Cour de justice des Communautés européennes
15 janvier 1998
Affaire n°C-37/95
Belgische Staat
c/
Ghent Coal Terminal NV
61995J0037
Arrêt de la Cour (deuxième chambre)
du 15 janvier 1998.
Belgische Staat contre Ghent Coal Terminal NV.
Demande de décision préjudicielle: Hof van Cassatie - Belgique.
Taxe sur la valeur ajoutée - Sixième directive TVA - Article 17 - Droit à déduction - Régularisation des déductions.
Affaire C-37/95.
Recueil de Jurisprudence 1998 page I-0001
Dispositions fiscales
- Harmonisation des législations
- Taxes sur le chiffre d'affaires
- Système commun de taxe sur la valeur ajoutée
- Déduction de la taxe payée en amont
- Déduction de la taxe frappant des biens livrés et des services fournis aux fins de travaux d'investissement destinés à être utilisés dans le cadre d'opérations taxées
- Impossibilité pour l'assujetti de faire usage des biens et services en cause aux fins prévues
- Circonstance sans pertinence à l'égard du droit à déduction
- Possibilité de régularisation de la déduction initialement opérée dans les conditions prévues à l'article 20, paragraphe 3, de la sixième directive
(Directive du Conseil 77/388, art. 17, § 2, et 20, § 3)
L'article 17 de la sixième directive 77/388 en matière d'harmonisation des législations des États membres relatives aux taxes sur le chiffre d'affaires doit être interprété en ce sens qu'il permet à un assujetti agissant en tant que tel de déduire la taxe sur la valeur ajoutée dont il est redevable pour des biens qui lui ont été livrés ou pour des services qui lui ont été fournis aux fins de travaux d'investissement destinés à être utilisés dans le cadre d'opérations taxées.

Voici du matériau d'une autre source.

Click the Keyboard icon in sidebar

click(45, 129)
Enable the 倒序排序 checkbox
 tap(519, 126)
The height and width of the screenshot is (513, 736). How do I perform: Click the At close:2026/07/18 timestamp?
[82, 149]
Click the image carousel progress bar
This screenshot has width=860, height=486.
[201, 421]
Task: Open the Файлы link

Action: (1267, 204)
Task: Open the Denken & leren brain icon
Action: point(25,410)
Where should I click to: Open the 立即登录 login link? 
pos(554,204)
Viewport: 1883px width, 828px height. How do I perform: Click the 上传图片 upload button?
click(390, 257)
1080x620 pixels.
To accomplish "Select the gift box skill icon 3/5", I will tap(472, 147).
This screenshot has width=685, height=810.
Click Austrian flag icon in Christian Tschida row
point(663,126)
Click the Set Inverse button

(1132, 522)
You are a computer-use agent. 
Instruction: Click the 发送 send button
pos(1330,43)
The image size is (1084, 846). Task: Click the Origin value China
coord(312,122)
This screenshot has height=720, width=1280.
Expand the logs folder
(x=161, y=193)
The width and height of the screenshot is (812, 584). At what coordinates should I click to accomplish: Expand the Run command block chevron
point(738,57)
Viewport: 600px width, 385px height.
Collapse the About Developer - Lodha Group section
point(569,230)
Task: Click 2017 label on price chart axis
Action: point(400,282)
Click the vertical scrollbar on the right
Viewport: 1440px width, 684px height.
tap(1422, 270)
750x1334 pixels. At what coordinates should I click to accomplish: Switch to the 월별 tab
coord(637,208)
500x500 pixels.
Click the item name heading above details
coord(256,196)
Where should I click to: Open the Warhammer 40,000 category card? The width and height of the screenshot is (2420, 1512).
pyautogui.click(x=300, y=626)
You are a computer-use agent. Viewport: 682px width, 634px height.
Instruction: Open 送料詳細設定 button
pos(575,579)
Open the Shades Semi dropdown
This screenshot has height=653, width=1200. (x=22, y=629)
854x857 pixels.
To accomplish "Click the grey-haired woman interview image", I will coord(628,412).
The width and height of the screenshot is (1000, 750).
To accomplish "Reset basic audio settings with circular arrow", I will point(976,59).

Le droit à déduction reste acquis lorsque, en raison de circonstances étrangères à sa volonté, l'assujetti n'a jamais fait usage desdits biens et services pour réaliser des opérations taxées. Le cas échéant, la livraison d'un bien d'investissement au cours de la période de régularisation peut donner lieu à une régularisation de la déduction dans les conditions prévues à l'article 20, paragraphe 3, de la directive.
Dans l'affaire C-37/95,
ayant pour objet une demande adressée à la Cour, en application de l'article 177 du traité CE, par le Hof van Cassatie van België et tendant à obtenir, dans le litige pendant devant cette juridiction entre
Belgische Staat
Ghent Coal Terminal NV,
une décision à titre préjudiciel sur l'interprétation de l'article 17 de la sixième directive 77/388/CEE du Conseil, du 17 mai 1977, en matière d'harmonisation des législations des États membres relatives aux taxes sur le chiffre d'affaires
- Système commun de taxe sur la valeur ajoutée: assiette uniforme (JO L 145, p. 1),
LA COUR
(deuxième chambre),
composée de MM. H. Ragnemalm, président de la sixième chambre, faisant fonction de président de la deuxième chambre, G. F. Mancini (rapporteur) et G. Hirsch, juges,
avocat général: M. D. Ruiz-Jarabo Colomer,
greffier: M. H. A. Rühl, administrateur principal,
considérant les observations écrites présentées:
- pour le Belgische Staat, par M. Jan Devadder, conseiller général au service juridique du ministère des Affaires étrangères, du Commerce extérieur et de la Coopération au développement, en qualité d'agent, assisté de Mes Ignace Claeys Bouùaert, avocat au Hof van Cassatie van België, et Bernard van de Walle de Ghelcke, avocat au barreau de Bruxelles,
- pour Ghent Coal Terminal NV, par Me Pierre Van Ommeslaghe, avocat au Hof van Cassatie van België,
- pour le gouvernement allemand, par MM. Ernst Röder, Ministerialrat au ministère fédéral de l'Économie, et Gereon Thiele, Assessor au même ministère, en qualité d'agents,
- pour le gouvernement hellénique, par M. Michail Apessos, conseiller juridique adjoint auprès du Conseil juridique de l'État, Mmes Maria Basdeki, mandataire judiciaire auprès du même Conseil, et Anna Rokofyllou, conseiller spécial auprès du ministre adjoint des Affaires étrangères, en qualité d'agents,
- pour la Commission des Communautés européennes, par M. Berend Jan Drijber, membre du service juridique, en qualité d'agent,
vu le rapport d'audience,
ayant entendu les observations orales du Belgische Staat, représenté par Me Bernard van de Walle de Ghelcke, de Ghent Coal Terminal NV, représentée par Me Martin Lebbe, avocat au barreau de Bruxelles, du gouvernement hellénique, représenté par M. Michail Apessos et par Mme Anna Rokofyllou, et de la Commission, représentée par M. Berend Jan Drijber, à l'audience du 11 juillet 1996,
ayant entendu l'avocat général en ses conclusions à l'audience du 11 juillet 1996,
rend le présent
Arrêt
1 Par décision du 10 février 1995, parvenue à la Cour le 16 février suivant, le Hof van Cassatie van België a posé, en vertu de l'article 177 du traité CE, une question préjudicielle sur l'interprétation de l'article 17 de la sixième directive 77/388/CEE du Conseil, du 17 mai 1977, en matière d'harmonisation des législations des États membres relatives aux taxes sur le chiffre d'affaires - Système commun de taxe sur la valeur ajoutée: assiette uniforme (JO L 145, p. 1, ci-après la "directive").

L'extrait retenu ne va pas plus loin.